Tuesday, April 26, 2011

Duck Divorce

The Muscovy ducks who lived next to my apartment building seemed to have an uncommon fondness for hanging out in the parking lot, something that caused me no end of worry. Hot days would find them resting under the cool shade of a sedan or SUV, never mind the inviting palms and other leafy trees available nearby. Other times, I'd observe them wandering among the cars and vans, seemingly oblivious to the danger of being run over. Of course, they were capable of flight, though they rarely took to the air. But perhaps they felt secure in the knowledge that if vehicular impact seemed imminent, they could simply fly out of harm's way.

Still, I worried, especially when several days passed and I didn't see the smaller, black-headed duck anywhere. Could there have been a car incident? A pressed duck? Wouldn't I have heard about it? The white-headed duck still hung out on the grassy knoll, chomping away at blades of coarse Florida grass with gusto. He seemed not to miss his formerly-constant companion at all.

A week or so passed with no sighting of the smaller duck, whom I had always assumed to be the female. I'd done some Internet research about Muscovy ducks and had read that males are larger and have more caruncles. The white-headed duck certainly seemed to be the male of the pair. And at the moment, he seemed to have been abandoned by his mate.

One afternoon, the white-headed duck discovered some breadcrumbs scattered at the edge of the parking lot. As he began eating them, I suddenly saw the black-headed duck literally run from across the parking lot to share in the breadcrumb bounty. My heart fluttered with joy. The little duck was alive and well!

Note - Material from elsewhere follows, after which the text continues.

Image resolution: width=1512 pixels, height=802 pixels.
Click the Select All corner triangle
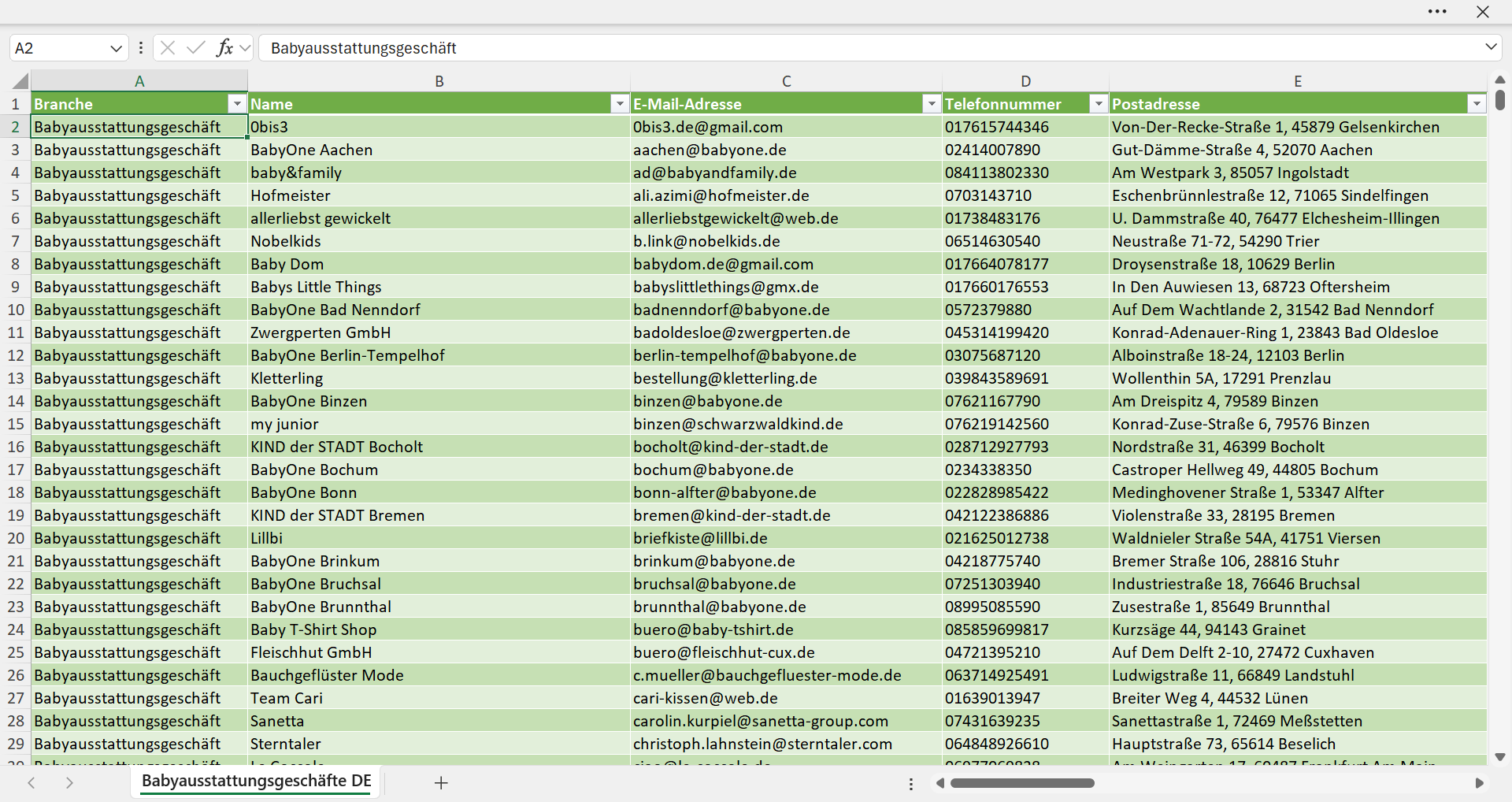(20, 81)
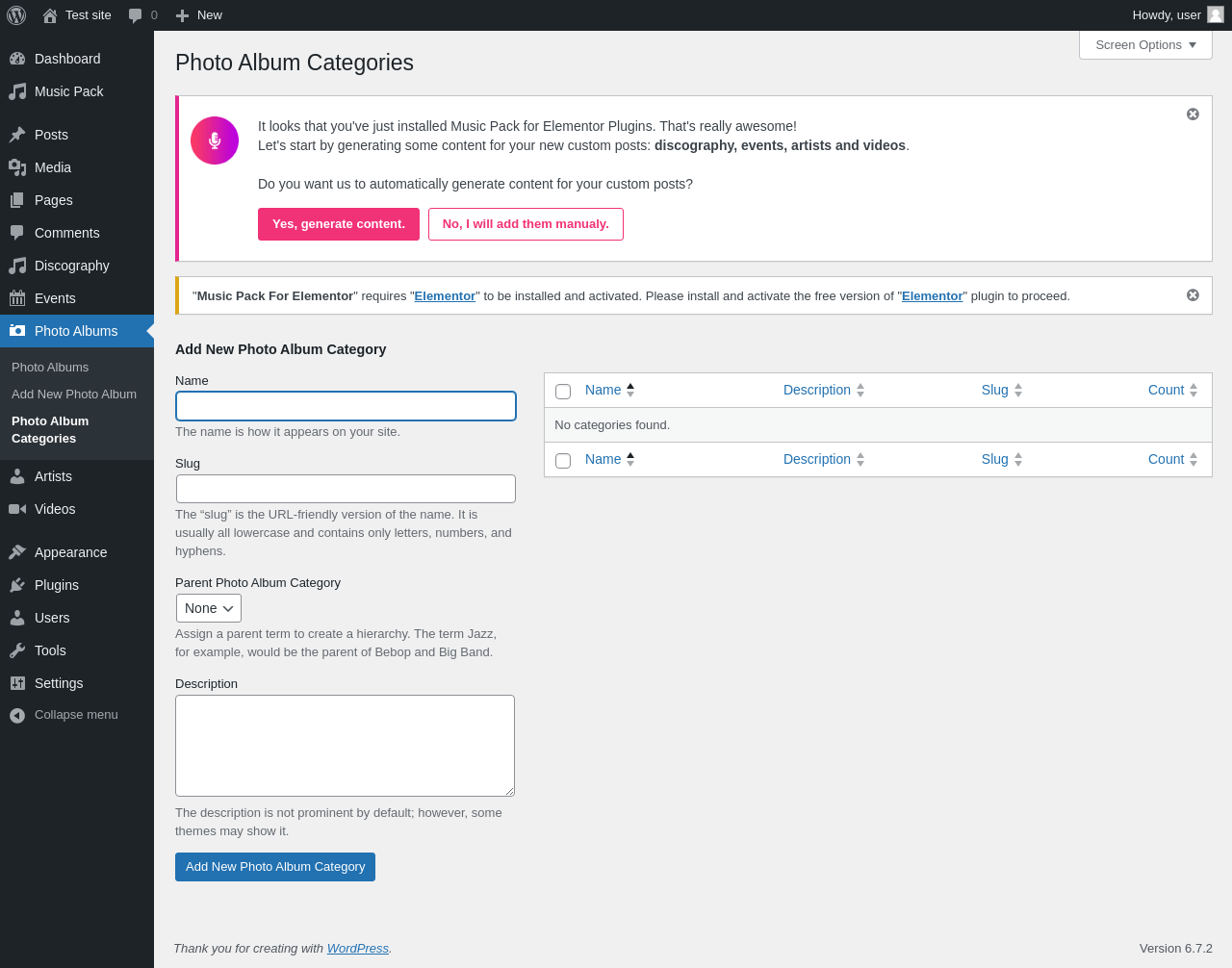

However, she was apparently not welcome. She joined her former companion and began eating, but every time she got too close to him, he pecked her away. Eventually, she turned and headed back to a planted hedge between two cars. Wanting to understand what was going on but having no clue, I speculated that she was sitting on eggs in a secluded spot within the thick hedge. The following day, I decided to investigate, but found no trace of eggs, nor of a sitting duck.

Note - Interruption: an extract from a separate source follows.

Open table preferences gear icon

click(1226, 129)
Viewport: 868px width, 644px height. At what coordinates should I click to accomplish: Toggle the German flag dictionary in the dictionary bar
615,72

The mystery deepened. In the late afternoon, I would often notice the white duck perambulating the parking lot. I took to watching him from my apartment terrace, using binoculars at times. Occasionally, the black duck would appear and walk over to her former partner. They might stay together for a moment but then they would separate, like magnets first attracting then repelling one another.

Apparently, there had been a duck divorce. Perhaps now the ducks were arguing over custody of the parking lot. Certainly, neither was around for much of the day. Maybe they were off scouting new real estate.

One afternoon, I took my typical walk, using the path that begins at the parking lot and continues along Biscayne Bay. I had walked perhaps a quarter of a mile, far from where I'd ever seen the ducks, when something caused me to turn my head. To my amazement, the black-headed duck was flying toward me. She landed and sidled up to me. I greeted her with manic expressions of duckie affection. I almost gave into an urge to kneel down and pet her, but contented myself with repeated endearments on the order of "my little duckie-wuckie." After a minute, she waggled her tail, walked a few steps and went flying off over the water in the direction of downtown Miami.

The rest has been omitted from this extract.